China has again given the governing body of gymnastics documents that show its athletes are eligible, and coach Lu Shanzhen said the girls' families are "indignant" that the issue won't go away.
"It's not just me. The parents of our athletes are all very indignant," Lu said in an interview with The Associated Press. "They have faced groundless suspicion. Why aren't they believed? Why are their children suspected? Their parents are very angry."
..."Surely it's not possible that these documents are still not sufficient proof of her birthdate?" Lu asked. "The passports were issued by the Chinese Foreign Ministry. The identity card was issued by China's Ministry of Public Security. If these valid documents are not enough to clarify this problem, then what will you believe?
"The Chinese government and the Chinese athletes must be respected," he added.
But many bloggers are not as convinced as IOC officials. Here is one Chinese blogger's additional findings and analysis about He Kexin's age. Here is also a Hong Kong based blogger's take - "No happy ending to gymnasts scandal"

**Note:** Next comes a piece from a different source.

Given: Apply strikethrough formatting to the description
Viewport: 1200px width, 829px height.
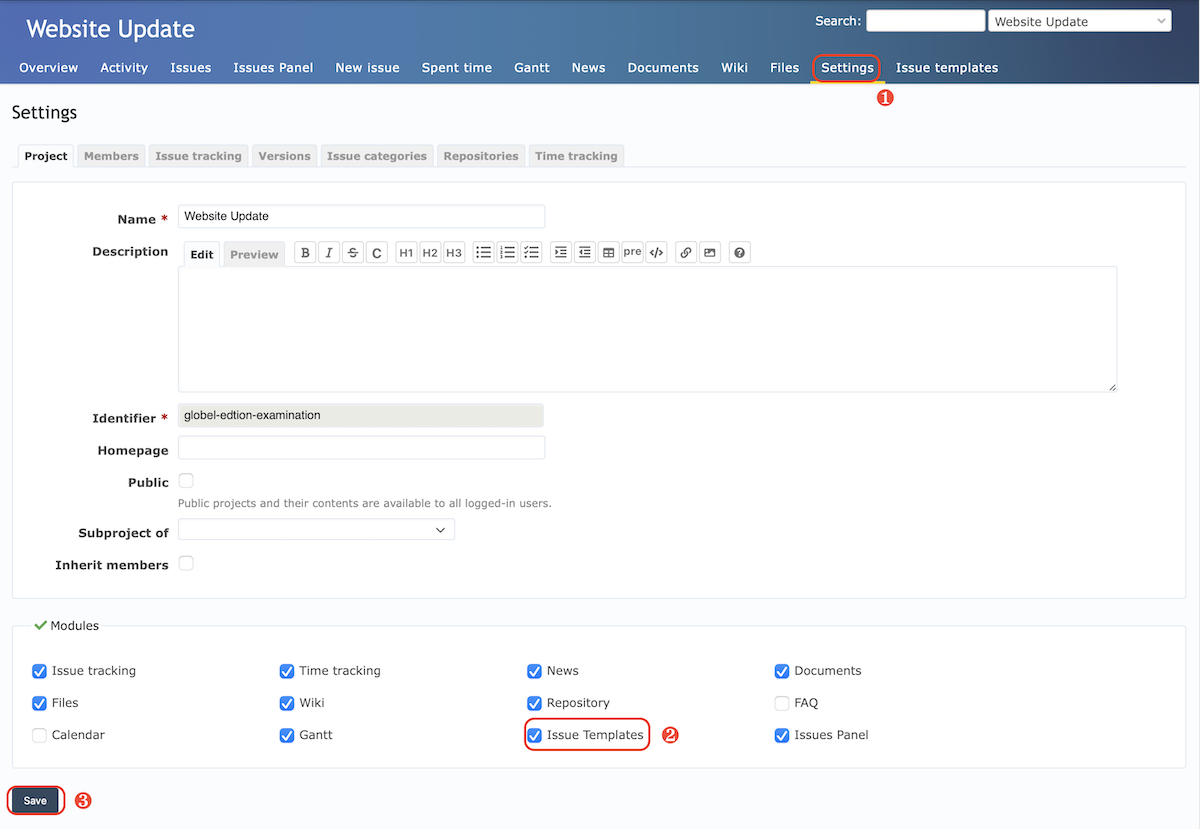Looking at the screenshot, I should click(352, 252).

People asked why lip-sync girl, the digital footprints and non-ethnic ethnic children -- all from the Opening Ceremony -- were such a big deal. They weren't, taken individually. But together -- along with gymnast Yang Yun's statement that she was under the legal age when she won two bronzes in Sydney -- they set a tone that made people even more suspicious when the serious issue of falsifying documents came up.